Poor Pope Francis should have known better than to comment on such a non-story. He should have known that his comments would be used as sound bites by those whose only intention is to use the Church for their own extreme and dangerous purposes. His chequered past and his synergic flirtations with the Fascist military Junta in Argentina when he was a priest should have amply reminded him to not give more fodder to those who want to really destroy democracy.
All this because it is really a non-story. Keeping Christmas Christian is so gross that any literate person should laugh all this nonsense off instead of debating it. Because the crux of the matter is that there is absolutely nothing Christian at all with how Christians and the church celebrates Christmas.
The origin of Christmas
Christmas started being celebrated in the fourth century AD, suggesting that it had almost nothing to do with Jesus Christ. In ancient Rome there was a feast called Saturnalia that celebrated the solstice. What is the solstice? It’s the day that the sun starts coming back, the days start getting longer. And most of the traditions that we have that relate to Christmas relate to the solstice, which was celebrated in ancient Rome on December 25. The church merely changed the name of the celebration. The practice of gift giving and candle lighting all came from the solstice celebrations which preceded Christianity by centuries.
One of Pope Francis’s titles used to date is Pontifex Maximus. This was the Latin title used by the high priest of Rome of the state religion who worshipped the deity referred to as Sol Invictus. The invincible sun. Even Constantine the Great, the emperor who legalised Christianity and turned it into a state religion, still built victory arches dedicated to Sol Invictus after Christianity became legalised.
The Norse celebrated Yule for the same above reasons from December 21st. Hence the word Yuletide. And the German ‘barbarians’ similarly celebrated the period and honoured the pagan god Oden. They celebrated Modraniht – Night of the Mothers – on Christmas Eve. Mithraism also celebrated December 25th as being the day when Mithras was born. Mithras was the god of the unconquerable sun. In fact, December 24-25 was also celebrated by the ancient Iranians, Egyptians, Phoenicians, Syrians and Greeks.
The Druids performed the ritual of peace under the powerful mistletoe during the winter solstice. And if you ever wondered why our saints have a halo around their heads in every drawing or statue, the halo is the artistic derivative of the same Sol Invictus; the rays of the sun projected over the heads of those ‘touched by God’.

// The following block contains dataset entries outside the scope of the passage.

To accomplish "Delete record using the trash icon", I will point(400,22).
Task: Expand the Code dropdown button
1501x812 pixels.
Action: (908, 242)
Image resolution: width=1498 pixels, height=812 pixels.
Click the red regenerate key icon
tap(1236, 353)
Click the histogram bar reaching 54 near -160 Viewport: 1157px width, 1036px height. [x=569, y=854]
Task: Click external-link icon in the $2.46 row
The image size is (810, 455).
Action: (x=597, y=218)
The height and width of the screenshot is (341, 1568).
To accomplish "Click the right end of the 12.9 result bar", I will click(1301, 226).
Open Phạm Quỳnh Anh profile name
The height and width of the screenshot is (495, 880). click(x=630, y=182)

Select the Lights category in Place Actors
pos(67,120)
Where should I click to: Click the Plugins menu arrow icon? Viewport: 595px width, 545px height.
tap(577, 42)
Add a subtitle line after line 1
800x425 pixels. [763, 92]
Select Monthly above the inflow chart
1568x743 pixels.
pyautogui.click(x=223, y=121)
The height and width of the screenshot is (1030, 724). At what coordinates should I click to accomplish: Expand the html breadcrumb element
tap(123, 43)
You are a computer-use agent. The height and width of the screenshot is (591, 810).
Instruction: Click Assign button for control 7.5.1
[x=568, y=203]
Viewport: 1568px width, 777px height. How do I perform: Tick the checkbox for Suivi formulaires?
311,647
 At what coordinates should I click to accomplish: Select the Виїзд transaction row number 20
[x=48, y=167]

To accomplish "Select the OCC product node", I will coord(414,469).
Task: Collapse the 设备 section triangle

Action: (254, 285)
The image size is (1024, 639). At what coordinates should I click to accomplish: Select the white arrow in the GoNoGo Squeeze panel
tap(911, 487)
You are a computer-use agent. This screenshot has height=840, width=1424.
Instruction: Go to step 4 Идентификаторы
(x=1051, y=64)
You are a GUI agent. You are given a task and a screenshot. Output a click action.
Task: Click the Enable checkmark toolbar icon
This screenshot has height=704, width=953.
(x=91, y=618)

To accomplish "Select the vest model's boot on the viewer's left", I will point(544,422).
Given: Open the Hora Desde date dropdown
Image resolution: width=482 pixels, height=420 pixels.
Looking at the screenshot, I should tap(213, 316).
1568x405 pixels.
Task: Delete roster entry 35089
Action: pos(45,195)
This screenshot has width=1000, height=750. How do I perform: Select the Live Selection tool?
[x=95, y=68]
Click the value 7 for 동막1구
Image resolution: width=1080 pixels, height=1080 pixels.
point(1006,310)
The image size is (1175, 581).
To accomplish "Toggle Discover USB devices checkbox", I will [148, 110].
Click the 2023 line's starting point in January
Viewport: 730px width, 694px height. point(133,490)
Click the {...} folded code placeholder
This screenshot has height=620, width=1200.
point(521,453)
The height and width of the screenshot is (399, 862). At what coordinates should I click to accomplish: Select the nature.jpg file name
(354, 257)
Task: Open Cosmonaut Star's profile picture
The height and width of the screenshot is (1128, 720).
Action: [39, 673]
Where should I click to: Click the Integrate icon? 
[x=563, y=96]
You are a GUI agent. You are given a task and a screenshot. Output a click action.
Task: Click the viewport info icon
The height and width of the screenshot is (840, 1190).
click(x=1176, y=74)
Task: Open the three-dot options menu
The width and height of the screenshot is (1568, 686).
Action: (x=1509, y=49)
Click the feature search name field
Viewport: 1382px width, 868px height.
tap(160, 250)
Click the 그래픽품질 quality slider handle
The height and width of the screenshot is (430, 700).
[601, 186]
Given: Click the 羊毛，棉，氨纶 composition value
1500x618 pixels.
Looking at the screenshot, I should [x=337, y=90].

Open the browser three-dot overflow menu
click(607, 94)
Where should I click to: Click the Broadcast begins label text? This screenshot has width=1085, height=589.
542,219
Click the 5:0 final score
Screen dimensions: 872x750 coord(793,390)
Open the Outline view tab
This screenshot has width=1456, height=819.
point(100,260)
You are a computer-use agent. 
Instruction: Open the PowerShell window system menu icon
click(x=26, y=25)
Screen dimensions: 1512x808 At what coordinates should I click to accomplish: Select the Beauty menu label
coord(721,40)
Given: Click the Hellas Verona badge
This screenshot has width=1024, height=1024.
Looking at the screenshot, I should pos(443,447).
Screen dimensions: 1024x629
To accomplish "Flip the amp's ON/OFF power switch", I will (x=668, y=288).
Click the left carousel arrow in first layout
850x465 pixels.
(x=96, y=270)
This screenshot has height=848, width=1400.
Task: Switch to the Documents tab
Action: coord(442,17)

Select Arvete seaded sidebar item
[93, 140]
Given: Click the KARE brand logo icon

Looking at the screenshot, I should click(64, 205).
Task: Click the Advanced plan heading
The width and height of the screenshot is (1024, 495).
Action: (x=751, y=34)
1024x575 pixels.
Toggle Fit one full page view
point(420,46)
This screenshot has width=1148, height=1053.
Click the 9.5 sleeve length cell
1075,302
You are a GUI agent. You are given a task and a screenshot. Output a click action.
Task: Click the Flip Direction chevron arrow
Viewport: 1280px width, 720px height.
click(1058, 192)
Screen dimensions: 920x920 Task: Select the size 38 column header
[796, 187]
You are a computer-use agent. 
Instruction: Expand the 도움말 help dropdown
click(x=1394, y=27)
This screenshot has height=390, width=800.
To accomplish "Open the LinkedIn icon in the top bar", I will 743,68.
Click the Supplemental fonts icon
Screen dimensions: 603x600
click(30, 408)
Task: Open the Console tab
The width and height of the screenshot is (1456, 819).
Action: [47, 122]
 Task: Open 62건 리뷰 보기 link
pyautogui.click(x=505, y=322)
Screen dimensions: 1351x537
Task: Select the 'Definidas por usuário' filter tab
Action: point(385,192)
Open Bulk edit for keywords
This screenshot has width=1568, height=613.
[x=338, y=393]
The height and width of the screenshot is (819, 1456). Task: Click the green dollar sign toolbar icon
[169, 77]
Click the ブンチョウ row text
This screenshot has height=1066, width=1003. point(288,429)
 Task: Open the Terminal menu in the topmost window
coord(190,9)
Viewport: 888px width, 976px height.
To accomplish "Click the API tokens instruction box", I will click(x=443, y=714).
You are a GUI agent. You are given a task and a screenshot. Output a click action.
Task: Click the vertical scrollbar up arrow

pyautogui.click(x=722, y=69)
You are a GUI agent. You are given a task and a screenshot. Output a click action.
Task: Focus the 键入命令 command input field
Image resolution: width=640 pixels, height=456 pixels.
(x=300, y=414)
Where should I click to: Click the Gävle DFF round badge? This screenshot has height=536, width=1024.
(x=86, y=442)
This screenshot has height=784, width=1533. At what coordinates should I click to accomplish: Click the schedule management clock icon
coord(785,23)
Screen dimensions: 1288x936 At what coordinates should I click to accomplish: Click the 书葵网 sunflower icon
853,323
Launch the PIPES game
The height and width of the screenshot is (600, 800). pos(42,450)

The Christmas tree tradition emerged from the “sacred trees” of Northern European mythology such as Yggdrasil, the giant ash tree at the centre of the Norse cosmos that holds all the worlds in its roots and branches. St. Boniface came upon one such sacred tree during his mission to the Germanic tribes in 723. Upon finding devotees preparing to sacrifice a child to Thor at the “Thunder Oak,” Boniface intervened and ‘miraculously’ chopped down the tree with one swift swing. He used its wood to build a Christian chapel, and in the spot where the oak had stood, he placed a small fir tree. And thus started the tradition of the ‘Christian’ Christmas tree. They started to hang an apple on it, so little red balls on green trees — get the picture here?
I could go on and on for ages on this topic. But I should end this article by sending my most sincere Christmas wishes to all the readers of The Journal. One could also offer a prayer to all The Journal’s readers, in keeping with the spirit of the season. But the problem is that, to this day, all Christian prayers end with one word: Amen. Amen, however, was a major ancient Egyptian deity who was attested from the Old Kingdom together with his wife Amunet. After the rebellion of Thebes against the Hyksos in the 16th century BC, Amen was fused with the Sun god, Ra, as Amen-Ra or Amun-Re. Later, in Greece, he was worshipped as Zeus Ammon.
Now there’s a centuries old lesson in inclusivity if you’re searching for one.